Given the connected world we live and conduct business in, cyber security typically holds a key spot in an organisation’s risks profile and consequently it is a key area of focus for internal audit. It should be seen – and treated – as a business partner, with increased reliance on it to make a significant contribution to governance.
Given the rapid rate of change we operate in, this requires that security professionals regularly assess and mitigate risk. The truths often uncovered can be wide ranging: from faulty processes; legacy infrastructure and end of life systems; the lack of patching and ineffective supplier management programmes; through to weaknesses in managing customer and employee data.
The industry is witnessing increased demand for information security professionals with recognised security certifications, such as CISM and CRISC, which provide a strong level of assurance that the certificate holder has an appropriate level of both professional experience and knowledge – a key differentiator for certificate holders.
Audits and the role of security professionals
The role of information security professionals continues to evolve, with increased demands placed on them to act as business leaders.
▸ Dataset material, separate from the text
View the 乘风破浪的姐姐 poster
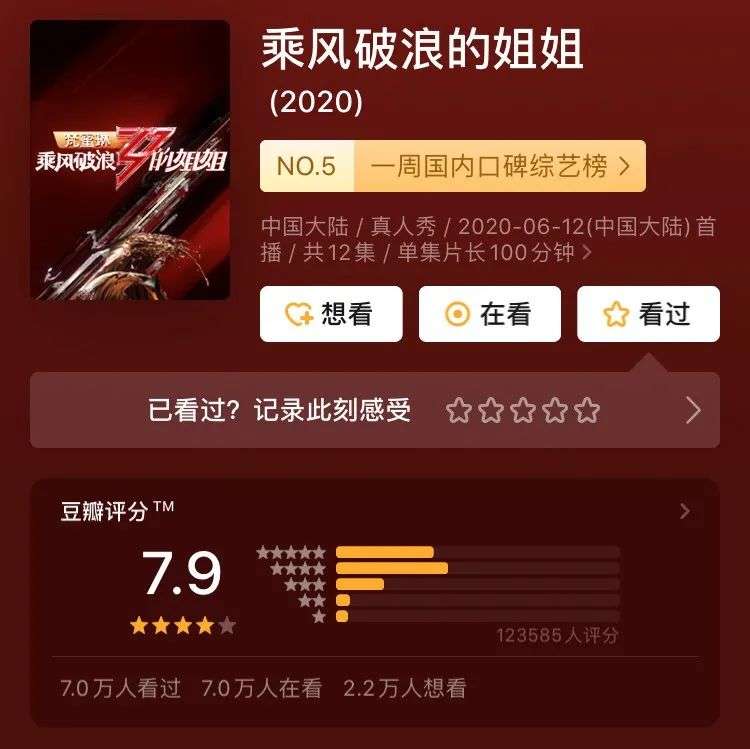click(x=130, y=160)
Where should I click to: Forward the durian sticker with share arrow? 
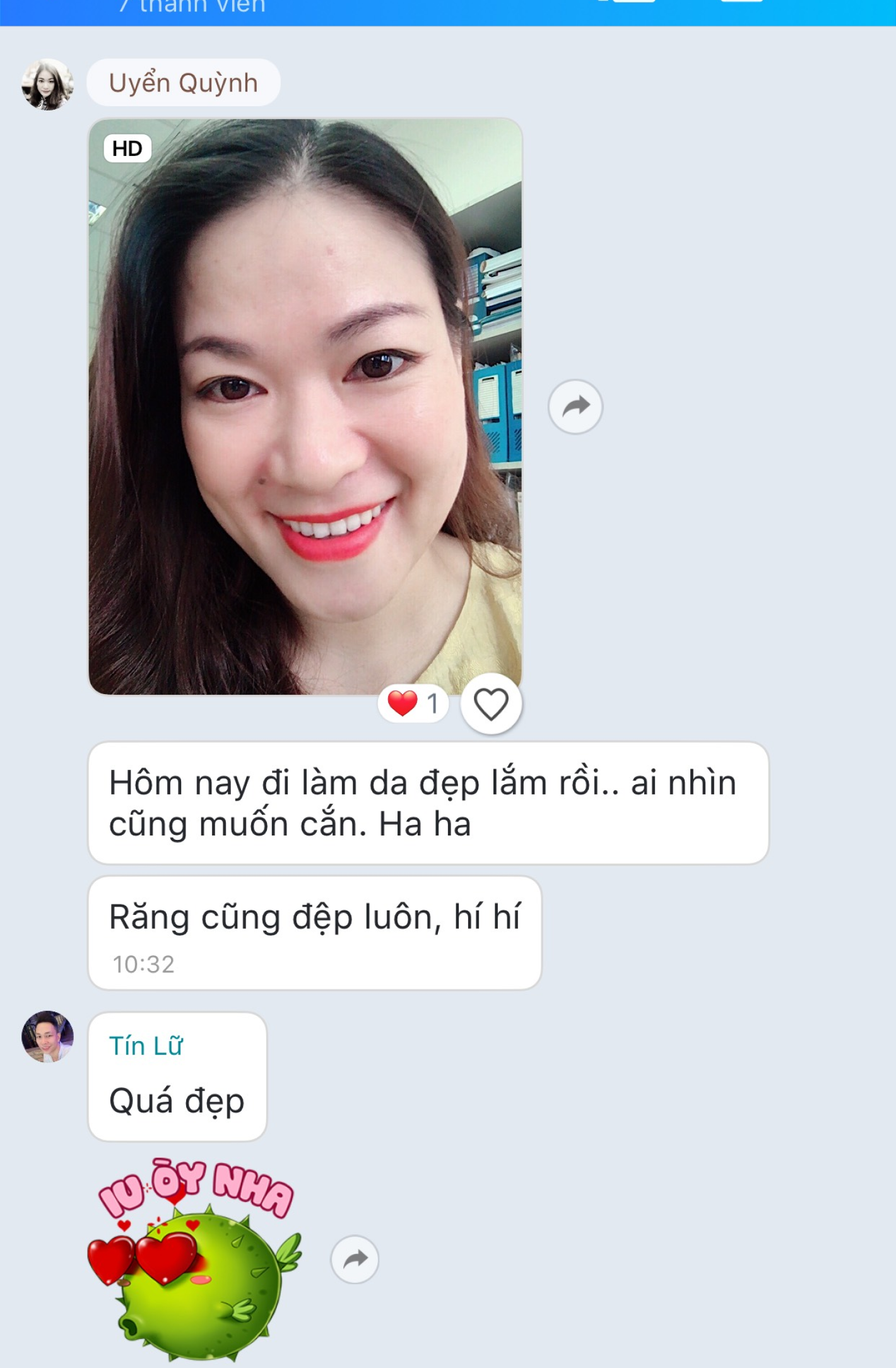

The expectation is that security risks are identified, assessed and that plans are put in place to appropriately mitigate; but this requires investment, with CIOs and the board often having to balance investment in security maintenance programmes, as opposed to investment in more direct revenue generating activities. The key is to articulate these risks in clear, business-focused language.
The reality is that both functions need to work closely together, supporting each other in ensuring that key security related messages are presented appropriately and at the right level, thus ensuring the necessary levels of support and buy-in are achieved.
The oversight role of internal audit should however not be overlooked. It has the remit, and should not shy away from holding the security function to account when it is not effectively protecting sensitive information, critical data and business assets.
Steven Babb is international vice-president of Isaca and technology risk, compliance and assurance leader at Vodafone.